We have covered how to make basic maps in the previous sections. To make a map that includes polygons, lines and point features, you can add each layer individually using the geom_sf() function. We use the order of polygons, lines and point features to have the layer of point features on top of the line features on top of the polygons.
# 4. Mapping using ggplot2
# Mapping multiple spatial data layers
ggplot() +
geom_sf(data=neighbourhoods_sf) +
geom_sf(data=subway_lines_sf) +
geom_sf(data=subway_stations_sf) +
geom_sf(data=museums_sf)
To modify the colour inside the polygon, you can use the colour argument and to modify the colour of the polygon boundaries, you can use the fill argument.
# Polygon features: to modify colours within the polygon and the border
ggplot() +
geom_sf(data=neighbourhoods_sf, colour="darkgrey", fill="#354f52") +
geom_sf(data=subway_lines_sf) +
geom_sf(data=subway_stations_sf) +
geom_sf(data=museums_sf)
For line features, to modify the colour of the line, we use the colour argument and to modify the line width, we use the linewidth argument.
# Line features: to modify the colour and line width
ggplot() +
geom_sf(data=neighbourhoods_sf, colour="darkgrey", fill="#354f52") +
geom_sf(data=subway_lines_sf, colour="lightgrey", linewidth=1) +
geom_sf(data=subway_stations_sf) +
geom_sf(data=museums_sf)
For point features, to modify the colour, size and shape of point features, we can use the colour, size and shape arguments respectively. You can find the full selection of possible shapes and their values in the help window by using the R code help(points) and going to the pch section.
# Point features: to modify the colour, size, and shape
ggplot() +
geom_sf(data=neighbourhoods_sf, colour="darkgrey", fill="#354f52") +
geom_sf(data=subway_lines_sf, linewidth=1, colour="lightgrey") +
geom_sf(data=subway_stations_sf, colour="lightgrey", size=1.5) +
geom_sf(data=museums_sf, colour="maroon2", size=3, shape=17)

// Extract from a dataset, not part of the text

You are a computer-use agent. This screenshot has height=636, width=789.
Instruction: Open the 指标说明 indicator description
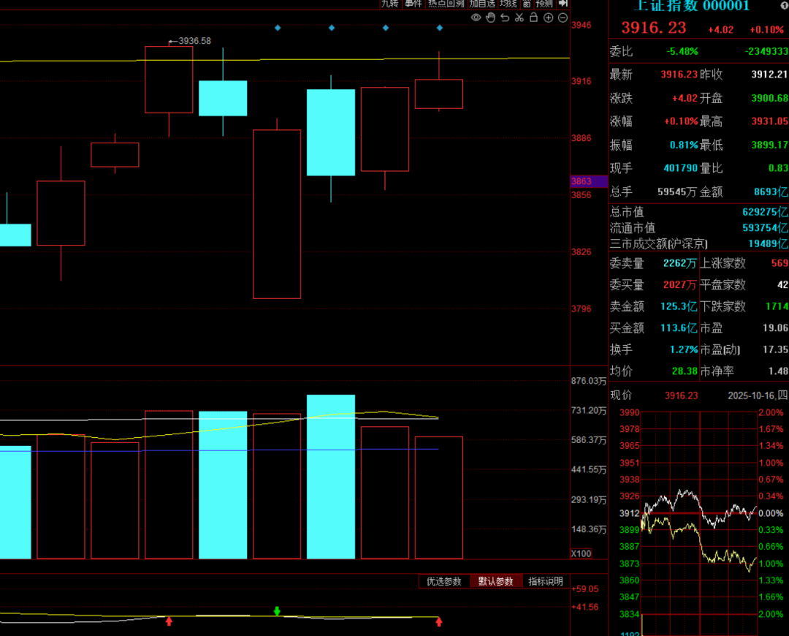click(546, 582)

To apply a theme to the map, we can use one of the ggplot2 theme functions. If you type theme, you should see a dropdown menu with the list of themes that you can use. In this tutorial, we apply the classic theme to this map.

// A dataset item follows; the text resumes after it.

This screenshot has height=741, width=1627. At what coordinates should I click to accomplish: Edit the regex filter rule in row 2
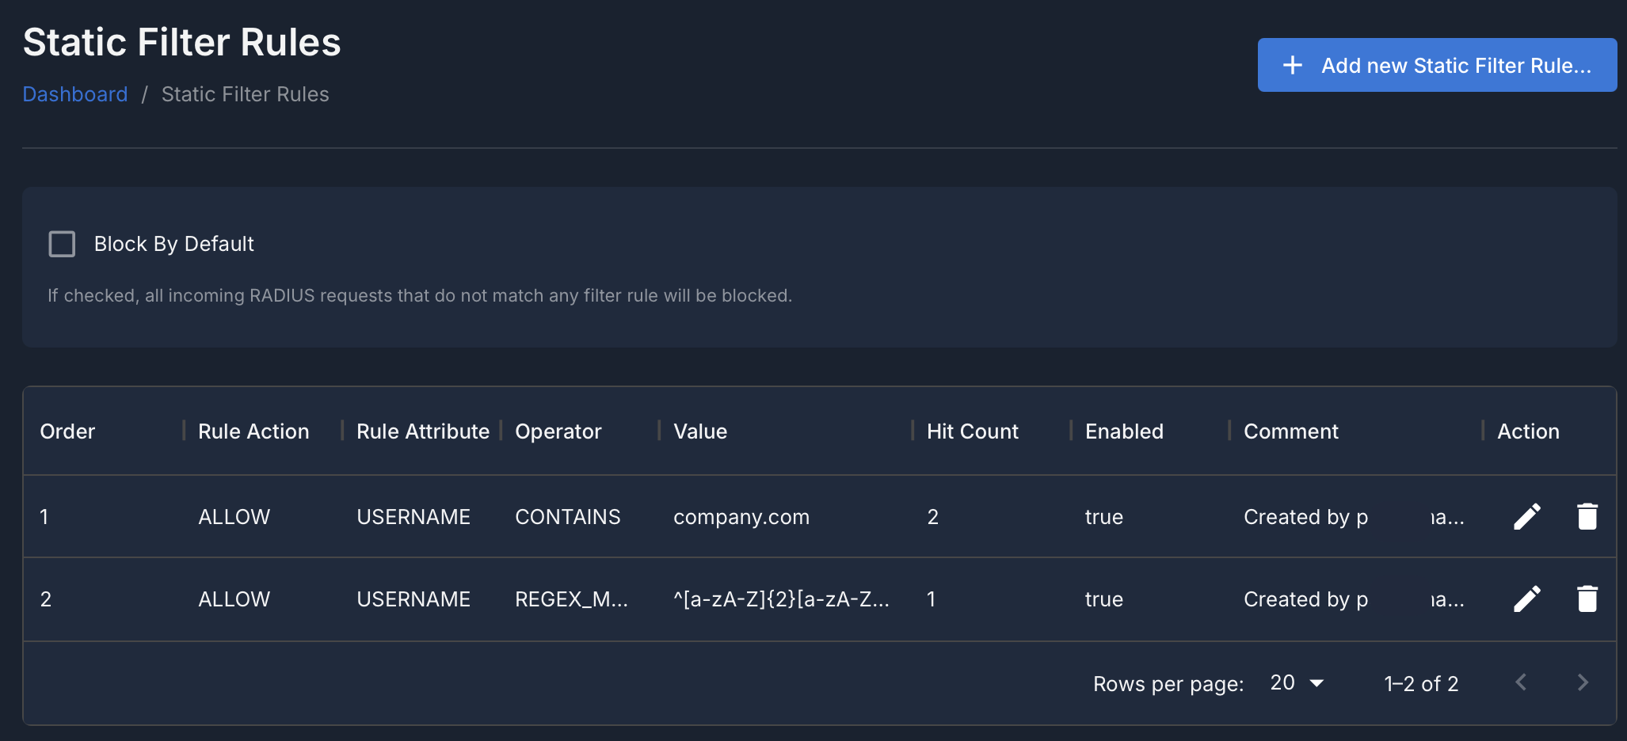click(x=1526, y=599)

# To apply a theme to the map
ggplot() +
geom_sf(data=neighbourhoods_sf, colour="darkgrey", fill="#354f52") +
geom_sf(data=subway_lines_sf, linewidth=1, colour="lightgrey") +
geom_sf(data=subway_stations_sf, colour="lightgrey", size=1.5) +
geom_sf(data=museums_sf, colour="maroon2", size=3, shape=17) +
theme_classic()
To add a title, we use the ggtitle() function. We also add a subtitle using the subtitle argument.
# To add a title
ggplot() +
geom_sf(data=neighbourhoods_sf, colour="darkgrey", fill="#354f52") +
geom_sf(data=subway_lines_sf, linewidth=1, colour="lightgrey") +
geom_sf(data=subway_stations_sf, colour="lightgrey", size=1.5) +
geom_sf(data=museums_sf, colour="maroon2", size=3, shape=17) +
theme_classic() +
ggtitle("Museums and Subway Lines",
subtitle="Toronto, Canada")
To add a scale, we use the annotation_scale() function from the ggspatial package. To place the scale in the bottom right corner of the map, we assign the location argument the value “br”. Then we use the bar_cols argument to select the two alternating colours of the scale. We use the R colours grey20 (a dark grey) and white.
# To add a scale bar (package: ggspatial)
ggplot() +
geom_sf(data=neighbourhoods_sf, colour="darkgrey", fill="#354f52") +
geom_sf(data=subway_lines_sf, linewidth=1, colour="lightgrey") +
geom_sf(data=subway_stations_sf, colour="lightgrey", size=1.5) +
geom_sf(data=museums_sf, colour="maroon2", size=3, shape=17) +
theme_classic() +
ggtitle("Museums and Subway Lines",
subtitle="Toronto, Canada") +
annotation_scale(location = "br", bar_cols = c("grey20", "white"))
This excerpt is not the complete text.